Find and copy the lines in the records beneath this task that contain the word "agent".

Records excerpted from a collection
════

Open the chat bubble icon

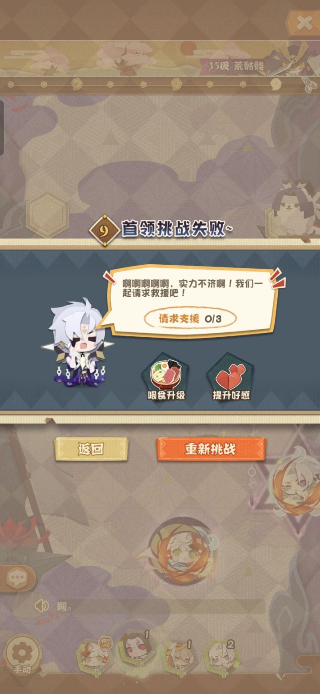click(x=17, y=578)
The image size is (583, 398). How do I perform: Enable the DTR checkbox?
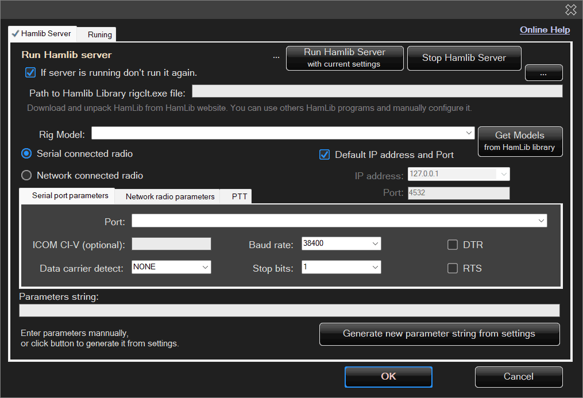coord(453,245)
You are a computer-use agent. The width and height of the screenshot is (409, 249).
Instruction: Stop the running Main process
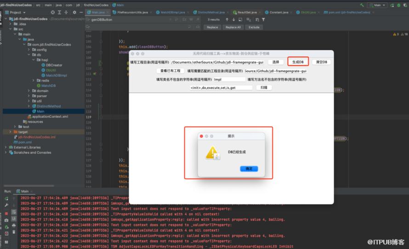click(x=6, y=213)
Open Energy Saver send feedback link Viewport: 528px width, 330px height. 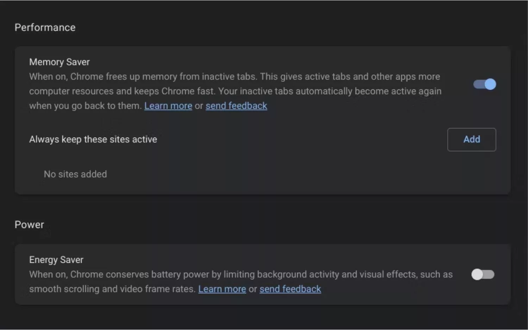(290, 289)
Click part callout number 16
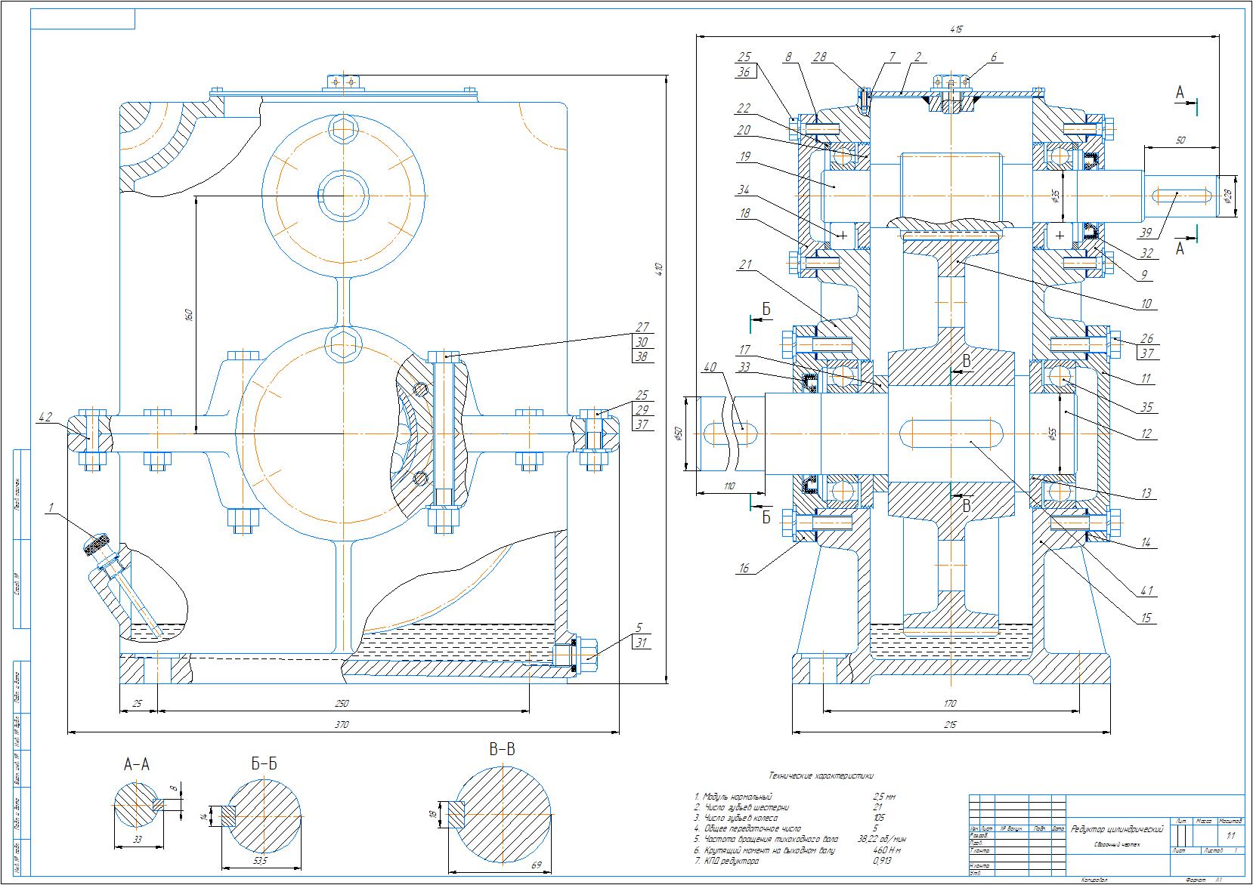The image size is (1253, 885). [x=744, y=569]
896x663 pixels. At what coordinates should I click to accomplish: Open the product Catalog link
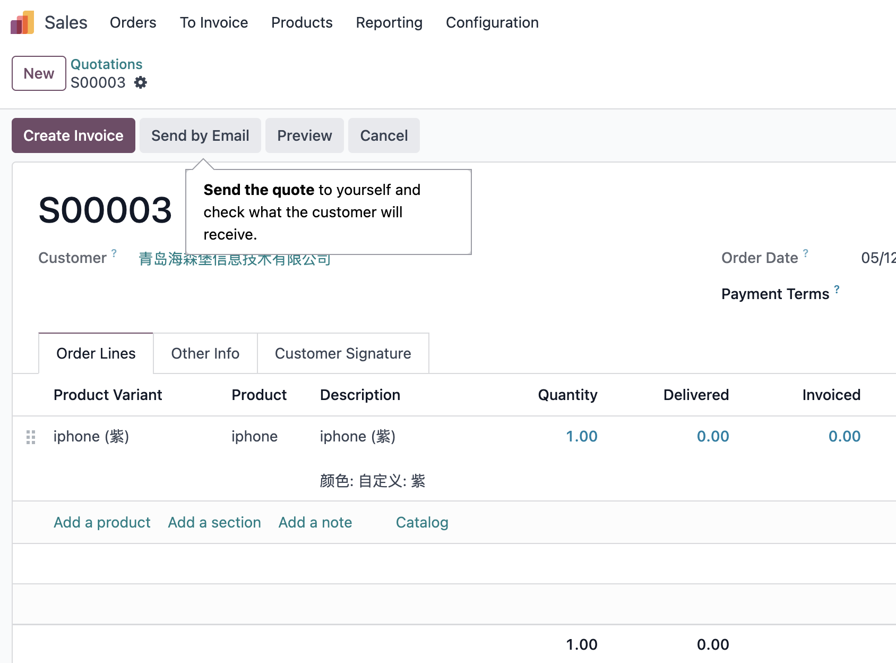pos(422,522)
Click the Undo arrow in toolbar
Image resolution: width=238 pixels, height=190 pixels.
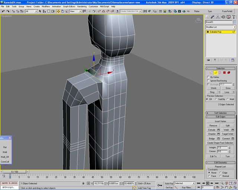pos(3,12)
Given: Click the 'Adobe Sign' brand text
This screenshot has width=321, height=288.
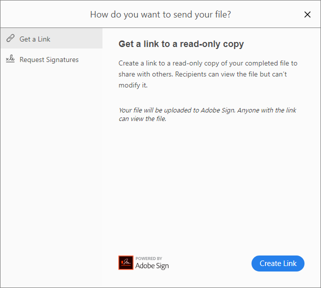Looking at the screenshot, I should click(152, 266).
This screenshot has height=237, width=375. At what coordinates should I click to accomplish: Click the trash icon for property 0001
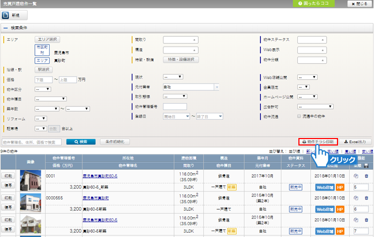[x=366, y=175]
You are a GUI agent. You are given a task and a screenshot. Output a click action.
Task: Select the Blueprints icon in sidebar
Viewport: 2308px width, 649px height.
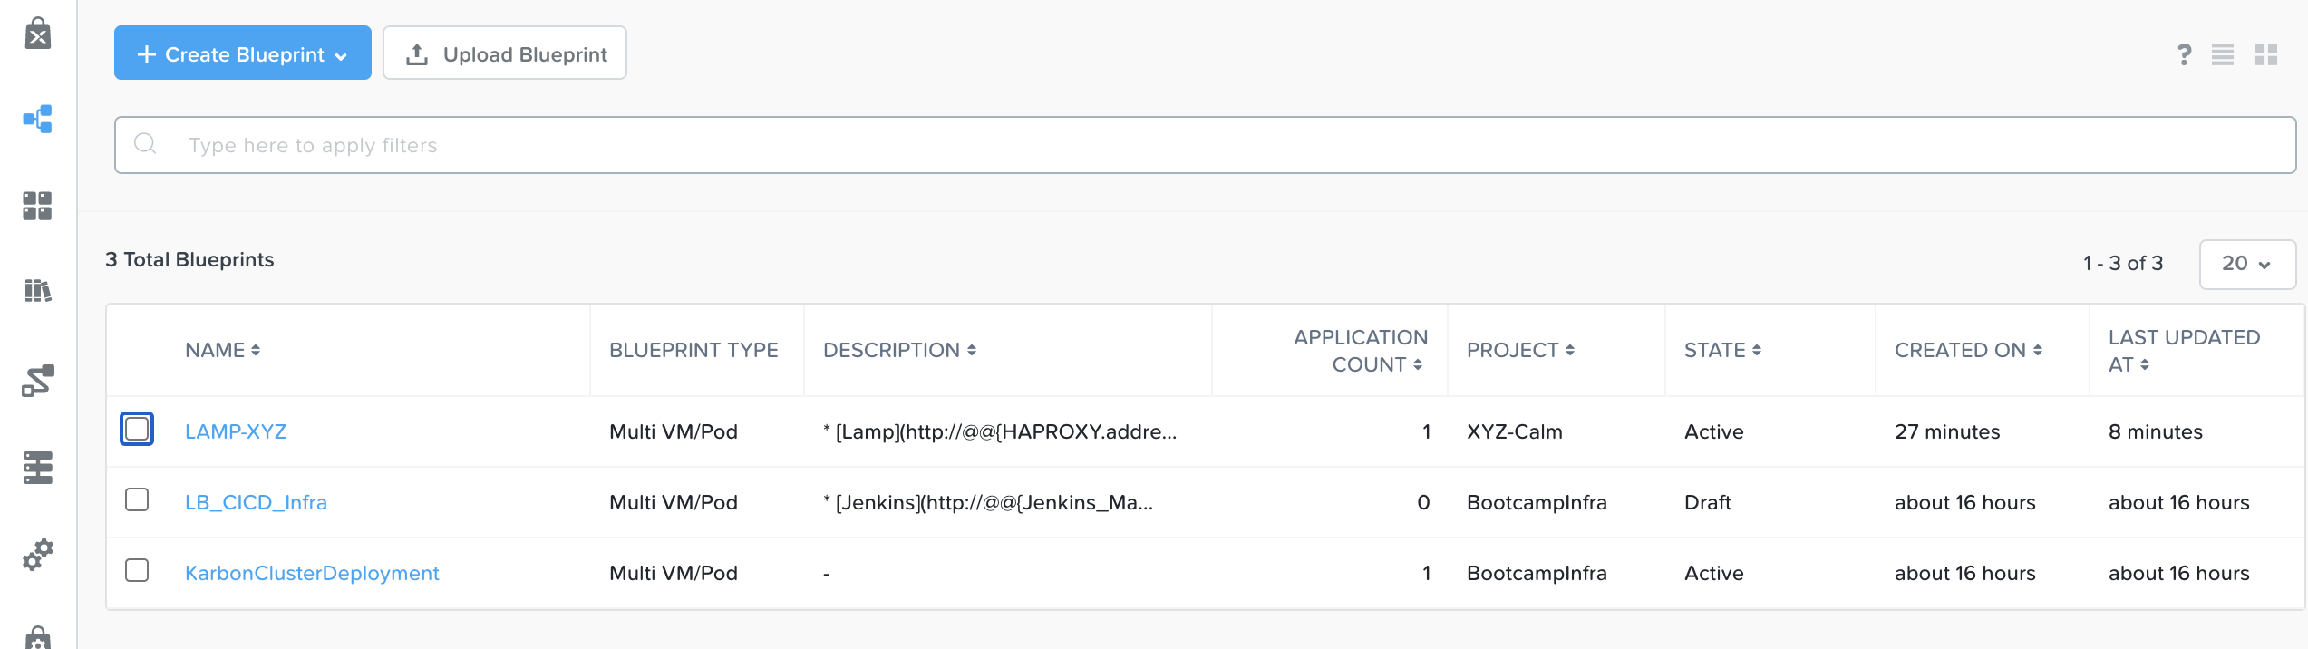click(37, 119)
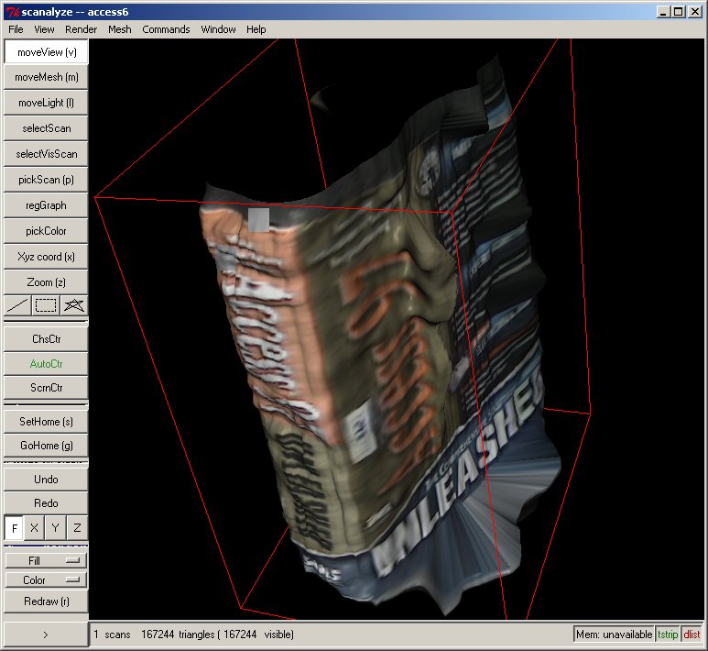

════

### Output for this task
You are a computer-use agent. The width and height of the screenshot is (409, 249).
You are a GUI agent. You are given a task and a screenshot. Output a click action.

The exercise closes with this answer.